* Supplied passage:
# The Fermi Owners Club



## MxPhenom 216 (Aug 31, 2010)

****Welcome to the Fermi Owners Club****​








*This club is for people who own any of nvidia's fermi GT4xx cards. *
*This includes GTX460(both memory versions), GTX465, GTX470, and GTX480*



*To be a part of the club all you must do is post a screen shot of GPU-z, Afterburner or whatever you use to overclock your card, a little notepad windows with your TPU username in it, and an actual picture of your card. Simple as that.*​
*Once i see that you have proof that you own the card i will put you in as a member of the club under that card​*


GTX480













GTX470





*Owners:

nvidiaintelftw --- Asus GTX470
(FIH) The Don --- Gainward GTX470
blu3flannel --- Evga GTX470*​
GTX465






GTX460





*Owners:

erek --- Evga GTX460 768mb
Dj-electriC --- Sparkle & Gainward GTX460 768mb SLI*​


----------



## sneekypeet (Aug 31, 2010)

You do realize there is already a 470/480 and a 460 clubhouse right?


----------



## MxPhenom 216 (Aug 31, 2010)

they arent in the same exact club though its just a 480 and 470 and then the 460 one is seperate. i wanted to make one that would bring them all together


----------



## puma99dk| (Sep 2, 2010)

* Requests:
1. Answer these questions using the Fermi Owners Club thread:
(a) Which cards does the club cover?
(b) What brand of GTX470 does blu3flannel own?
(c) What does sneekypeet say already exists?
2. From the Fermi Owners Club thread, return the part starting with "they arent in" and going on through "(Sep 2, 2010)", copied word for word.
The lines that follow have no connection to the Fermi Owners Club thread.

* Supplied entries:
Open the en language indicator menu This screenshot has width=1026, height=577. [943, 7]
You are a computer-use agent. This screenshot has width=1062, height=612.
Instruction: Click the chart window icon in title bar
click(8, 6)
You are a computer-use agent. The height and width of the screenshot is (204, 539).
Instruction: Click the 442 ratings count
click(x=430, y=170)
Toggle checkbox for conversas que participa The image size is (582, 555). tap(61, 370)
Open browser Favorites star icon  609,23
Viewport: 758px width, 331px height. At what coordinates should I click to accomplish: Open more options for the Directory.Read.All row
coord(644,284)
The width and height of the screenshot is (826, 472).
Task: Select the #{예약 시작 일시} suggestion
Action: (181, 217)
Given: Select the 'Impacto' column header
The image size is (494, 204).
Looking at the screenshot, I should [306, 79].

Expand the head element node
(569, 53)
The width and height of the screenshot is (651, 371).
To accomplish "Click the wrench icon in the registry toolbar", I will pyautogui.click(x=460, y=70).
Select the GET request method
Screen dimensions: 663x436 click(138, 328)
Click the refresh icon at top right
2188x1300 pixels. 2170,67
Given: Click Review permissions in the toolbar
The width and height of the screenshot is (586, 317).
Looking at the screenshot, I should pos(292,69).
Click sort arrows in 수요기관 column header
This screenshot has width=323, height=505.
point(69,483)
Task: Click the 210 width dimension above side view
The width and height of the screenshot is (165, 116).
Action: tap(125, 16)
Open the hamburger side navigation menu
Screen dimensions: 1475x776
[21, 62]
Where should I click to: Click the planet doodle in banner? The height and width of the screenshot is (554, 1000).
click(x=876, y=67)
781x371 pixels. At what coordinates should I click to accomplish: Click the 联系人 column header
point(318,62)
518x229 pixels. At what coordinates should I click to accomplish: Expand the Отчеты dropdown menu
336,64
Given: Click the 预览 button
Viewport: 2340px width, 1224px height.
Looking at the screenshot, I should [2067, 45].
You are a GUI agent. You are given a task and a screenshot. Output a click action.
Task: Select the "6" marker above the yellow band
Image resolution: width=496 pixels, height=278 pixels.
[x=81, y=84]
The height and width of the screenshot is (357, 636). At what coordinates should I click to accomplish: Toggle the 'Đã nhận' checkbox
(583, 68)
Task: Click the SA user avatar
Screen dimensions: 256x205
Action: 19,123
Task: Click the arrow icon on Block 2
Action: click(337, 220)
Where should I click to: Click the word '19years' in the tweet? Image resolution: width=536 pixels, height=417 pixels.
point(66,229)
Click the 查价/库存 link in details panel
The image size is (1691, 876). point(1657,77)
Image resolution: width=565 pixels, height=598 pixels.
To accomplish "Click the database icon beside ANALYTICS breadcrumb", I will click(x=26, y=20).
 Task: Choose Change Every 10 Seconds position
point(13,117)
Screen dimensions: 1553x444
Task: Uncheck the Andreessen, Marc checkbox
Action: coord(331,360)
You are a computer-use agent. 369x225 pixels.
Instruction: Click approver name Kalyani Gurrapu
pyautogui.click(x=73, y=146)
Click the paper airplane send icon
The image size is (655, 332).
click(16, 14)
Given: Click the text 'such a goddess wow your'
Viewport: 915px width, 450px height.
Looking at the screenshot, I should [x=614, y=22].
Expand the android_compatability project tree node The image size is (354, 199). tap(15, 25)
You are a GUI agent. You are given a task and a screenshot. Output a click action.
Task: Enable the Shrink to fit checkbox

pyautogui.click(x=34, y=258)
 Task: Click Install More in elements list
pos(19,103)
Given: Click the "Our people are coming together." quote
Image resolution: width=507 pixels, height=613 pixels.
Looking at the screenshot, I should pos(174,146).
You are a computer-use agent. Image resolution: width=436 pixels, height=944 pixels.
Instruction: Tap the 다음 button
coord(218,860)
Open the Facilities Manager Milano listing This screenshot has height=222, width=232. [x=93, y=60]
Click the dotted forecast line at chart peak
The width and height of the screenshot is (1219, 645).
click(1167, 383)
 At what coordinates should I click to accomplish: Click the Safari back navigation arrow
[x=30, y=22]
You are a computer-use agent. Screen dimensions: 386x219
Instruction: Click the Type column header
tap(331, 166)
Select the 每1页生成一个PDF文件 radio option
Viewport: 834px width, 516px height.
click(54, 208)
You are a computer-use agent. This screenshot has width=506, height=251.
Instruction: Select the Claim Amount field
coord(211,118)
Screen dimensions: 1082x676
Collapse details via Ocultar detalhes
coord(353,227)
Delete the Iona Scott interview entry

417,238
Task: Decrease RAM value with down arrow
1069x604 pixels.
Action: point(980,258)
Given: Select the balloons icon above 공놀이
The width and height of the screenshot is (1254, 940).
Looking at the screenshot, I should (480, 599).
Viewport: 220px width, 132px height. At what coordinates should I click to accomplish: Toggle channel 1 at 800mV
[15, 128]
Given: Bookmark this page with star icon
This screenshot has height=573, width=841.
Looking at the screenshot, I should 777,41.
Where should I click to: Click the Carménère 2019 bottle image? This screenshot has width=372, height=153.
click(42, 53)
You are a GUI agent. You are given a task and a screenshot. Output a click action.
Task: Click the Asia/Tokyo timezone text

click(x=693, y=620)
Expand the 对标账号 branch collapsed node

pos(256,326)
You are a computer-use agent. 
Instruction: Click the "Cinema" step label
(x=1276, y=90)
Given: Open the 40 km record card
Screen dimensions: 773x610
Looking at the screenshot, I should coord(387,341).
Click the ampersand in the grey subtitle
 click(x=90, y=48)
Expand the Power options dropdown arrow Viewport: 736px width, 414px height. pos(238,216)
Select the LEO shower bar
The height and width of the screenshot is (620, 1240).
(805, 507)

* Solutions per task:
1.
(a) The GTX460 (both memory versions), GTX465, GTX470, and GTX480.
(b) Evga.
(c) A 470/480 clubhouse and a 460 clubhouse.

2.
they arent in the same exact club though its just a 480 and 470 and then the 460 one is seperate. i wanted to make one that would bring them all together


----------



## puma99dk| (Sep 2, 2010)